Den Grünen dagegen geht die Strategie schon jetzt nicht weit genug. Klöckner setze "wieder einmal nur auf Freiwilligkeit statt auf Regulierung", sagt Renate Künast, selbst ehemalige Ernährungsministerin. "Wir brauchen klare Ansagen in allen Bereichen der Wertschöpfungskette." Ihr schwebt zum Beispiel ein Ausstieg aus der Massenproduktion in der Landwirtschaft vor oder eine Obergrenze für die Lebensmittelverschwendung in der Industrie.
So bleibt Klöckners Strategie auch eine Art Selbstversuch. Gelingt es, mit Aufklärung und Appellen, mit Arbeitsgruppen und viel gutem Willen, die Vergeudung einzudämmen? Helfen soll auch die Digitalisierung. Als besonders notorische Verschwender etwa gelten bislang junge Menschen, die nicht durch dieselbe Schule der Entbehrungen gegangen sind wie ihre Großeltern. Soziale Medien wie Instagram und Twitter will der Bund deshalb nun nutzen, um die Wertschätzung von Lebensmitteln auch bei jungen Menschen zu erhöhen. Und auch den Tafeln könnten digitale Kanäle helfen. Zuletzt nahmen sie 260 000 Tonnen Lebensmittel ab, meist leicht fleckige, aber noch sehr genießbare Produkte aus dem Einzelhandel. In der digitalen Welt könnten solche Überschüsse künftig noch leichter an die Bedürftigen gelangen, genau wie überzähliges Kantinenessen. Auch das soll nun erprobt werden.

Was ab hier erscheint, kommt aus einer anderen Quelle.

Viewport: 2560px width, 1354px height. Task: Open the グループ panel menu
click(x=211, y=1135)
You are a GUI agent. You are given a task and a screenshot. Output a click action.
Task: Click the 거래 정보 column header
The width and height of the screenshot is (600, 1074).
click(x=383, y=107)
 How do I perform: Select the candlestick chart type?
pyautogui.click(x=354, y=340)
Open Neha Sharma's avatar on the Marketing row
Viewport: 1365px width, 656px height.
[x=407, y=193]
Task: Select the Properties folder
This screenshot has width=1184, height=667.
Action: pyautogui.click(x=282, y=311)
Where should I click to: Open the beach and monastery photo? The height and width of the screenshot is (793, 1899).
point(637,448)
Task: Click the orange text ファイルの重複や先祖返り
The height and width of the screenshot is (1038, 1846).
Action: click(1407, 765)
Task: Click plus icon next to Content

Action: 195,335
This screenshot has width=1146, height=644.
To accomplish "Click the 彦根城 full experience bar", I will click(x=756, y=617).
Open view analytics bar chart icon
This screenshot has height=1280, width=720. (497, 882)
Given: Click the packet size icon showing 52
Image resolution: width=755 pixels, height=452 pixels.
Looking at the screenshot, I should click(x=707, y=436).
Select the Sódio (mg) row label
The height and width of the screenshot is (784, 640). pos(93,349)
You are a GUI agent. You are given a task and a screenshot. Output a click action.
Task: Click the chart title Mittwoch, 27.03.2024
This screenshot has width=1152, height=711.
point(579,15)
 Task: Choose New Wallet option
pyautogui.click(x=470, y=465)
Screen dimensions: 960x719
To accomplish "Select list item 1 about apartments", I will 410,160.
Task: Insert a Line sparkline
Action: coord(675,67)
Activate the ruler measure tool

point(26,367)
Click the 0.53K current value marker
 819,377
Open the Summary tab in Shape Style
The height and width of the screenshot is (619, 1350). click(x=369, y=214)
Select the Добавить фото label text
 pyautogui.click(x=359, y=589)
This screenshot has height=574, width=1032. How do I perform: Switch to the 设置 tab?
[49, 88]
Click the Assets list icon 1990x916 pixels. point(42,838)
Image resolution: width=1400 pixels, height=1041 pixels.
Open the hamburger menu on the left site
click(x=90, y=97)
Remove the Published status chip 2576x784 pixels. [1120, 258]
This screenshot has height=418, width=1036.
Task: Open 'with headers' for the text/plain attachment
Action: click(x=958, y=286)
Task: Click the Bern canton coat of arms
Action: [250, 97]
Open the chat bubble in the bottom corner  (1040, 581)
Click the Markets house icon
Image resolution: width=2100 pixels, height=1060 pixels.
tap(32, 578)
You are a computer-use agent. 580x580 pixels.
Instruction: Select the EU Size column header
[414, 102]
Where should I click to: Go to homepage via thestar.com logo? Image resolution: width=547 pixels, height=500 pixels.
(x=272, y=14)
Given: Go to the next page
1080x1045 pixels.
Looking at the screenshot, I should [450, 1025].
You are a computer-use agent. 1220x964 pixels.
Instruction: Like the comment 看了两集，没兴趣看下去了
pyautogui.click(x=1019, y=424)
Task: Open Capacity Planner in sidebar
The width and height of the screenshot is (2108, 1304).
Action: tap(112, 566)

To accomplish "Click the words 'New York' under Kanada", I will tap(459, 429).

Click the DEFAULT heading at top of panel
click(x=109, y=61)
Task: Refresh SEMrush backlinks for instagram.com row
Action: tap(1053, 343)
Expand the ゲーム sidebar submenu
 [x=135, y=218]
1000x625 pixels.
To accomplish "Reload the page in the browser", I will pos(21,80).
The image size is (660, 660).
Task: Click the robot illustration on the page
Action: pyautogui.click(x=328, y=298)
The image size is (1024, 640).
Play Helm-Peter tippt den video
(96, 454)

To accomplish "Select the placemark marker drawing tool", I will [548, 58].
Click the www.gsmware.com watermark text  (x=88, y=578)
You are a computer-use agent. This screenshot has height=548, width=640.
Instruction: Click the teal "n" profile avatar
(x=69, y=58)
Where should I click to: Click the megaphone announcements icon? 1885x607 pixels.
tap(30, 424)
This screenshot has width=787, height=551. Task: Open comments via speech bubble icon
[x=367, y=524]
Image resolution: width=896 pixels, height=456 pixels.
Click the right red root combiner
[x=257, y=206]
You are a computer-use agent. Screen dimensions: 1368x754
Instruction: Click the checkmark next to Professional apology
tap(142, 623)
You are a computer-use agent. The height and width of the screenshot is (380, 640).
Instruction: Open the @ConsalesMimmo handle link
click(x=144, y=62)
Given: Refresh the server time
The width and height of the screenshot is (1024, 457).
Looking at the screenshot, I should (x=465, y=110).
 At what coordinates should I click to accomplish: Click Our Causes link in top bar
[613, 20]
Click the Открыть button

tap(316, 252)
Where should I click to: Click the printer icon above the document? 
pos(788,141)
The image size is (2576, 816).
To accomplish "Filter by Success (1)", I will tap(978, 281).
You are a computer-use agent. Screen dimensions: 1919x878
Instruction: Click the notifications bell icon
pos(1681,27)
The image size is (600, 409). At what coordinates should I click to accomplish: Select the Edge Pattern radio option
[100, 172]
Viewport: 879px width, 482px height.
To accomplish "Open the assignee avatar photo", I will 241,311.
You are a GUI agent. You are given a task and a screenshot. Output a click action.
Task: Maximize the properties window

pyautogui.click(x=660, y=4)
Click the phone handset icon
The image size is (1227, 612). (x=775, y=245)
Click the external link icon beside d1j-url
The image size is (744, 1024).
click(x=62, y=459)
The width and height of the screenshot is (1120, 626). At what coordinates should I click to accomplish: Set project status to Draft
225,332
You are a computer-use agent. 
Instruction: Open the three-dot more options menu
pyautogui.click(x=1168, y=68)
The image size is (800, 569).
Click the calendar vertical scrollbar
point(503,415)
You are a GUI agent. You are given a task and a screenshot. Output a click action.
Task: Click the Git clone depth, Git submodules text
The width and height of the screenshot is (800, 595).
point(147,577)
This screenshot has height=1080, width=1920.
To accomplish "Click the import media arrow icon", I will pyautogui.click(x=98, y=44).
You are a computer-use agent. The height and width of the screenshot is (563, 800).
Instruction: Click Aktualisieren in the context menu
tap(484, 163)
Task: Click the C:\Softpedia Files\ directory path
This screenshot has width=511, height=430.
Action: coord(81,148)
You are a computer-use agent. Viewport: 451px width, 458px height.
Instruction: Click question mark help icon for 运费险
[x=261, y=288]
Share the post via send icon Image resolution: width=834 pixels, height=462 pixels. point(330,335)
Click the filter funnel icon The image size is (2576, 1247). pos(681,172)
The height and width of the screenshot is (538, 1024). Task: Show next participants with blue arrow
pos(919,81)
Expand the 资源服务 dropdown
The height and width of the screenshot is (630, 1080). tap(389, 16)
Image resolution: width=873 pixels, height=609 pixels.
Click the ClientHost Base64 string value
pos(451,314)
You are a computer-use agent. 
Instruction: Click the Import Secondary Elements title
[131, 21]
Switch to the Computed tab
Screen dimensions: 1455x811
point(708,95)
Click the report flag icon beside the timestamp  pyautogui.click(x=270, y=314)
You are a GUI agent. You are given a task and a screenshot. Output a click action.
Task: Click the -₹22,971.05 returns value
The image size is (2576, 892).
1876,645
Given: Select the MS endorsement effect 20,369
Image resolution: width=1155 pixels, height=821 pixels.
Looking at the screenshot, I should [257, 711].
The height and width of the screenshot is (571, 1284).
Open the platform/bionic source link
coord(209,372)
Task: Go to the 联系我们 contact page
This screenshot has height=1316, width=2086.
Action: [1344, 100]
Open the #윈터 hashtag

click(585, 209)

Eine erste Zwischenbilanz muss der Bund 2025 ziehen, auch zu seinem Ansatz der Freiwilligkeit: Bis dahin, so will es EU-Richtlinie 2018/851, soll die Menge an Lebensmittelabfällen um 30 Prozent gesunken sein, bis 2030 soll sie sich halbiert haben. Die EU wiederum bezieht sich auf die 2015 erlassenen Nachhaltigkeitsziele der Vereinten Nationen. "Wir alle sind gefragt", sagt Ministerin Klöckner. "Und das fängt dort an, dass man selber riecht, schmeckt und probiert." Um dann am Ende zu entscheiden: Da geht noch was.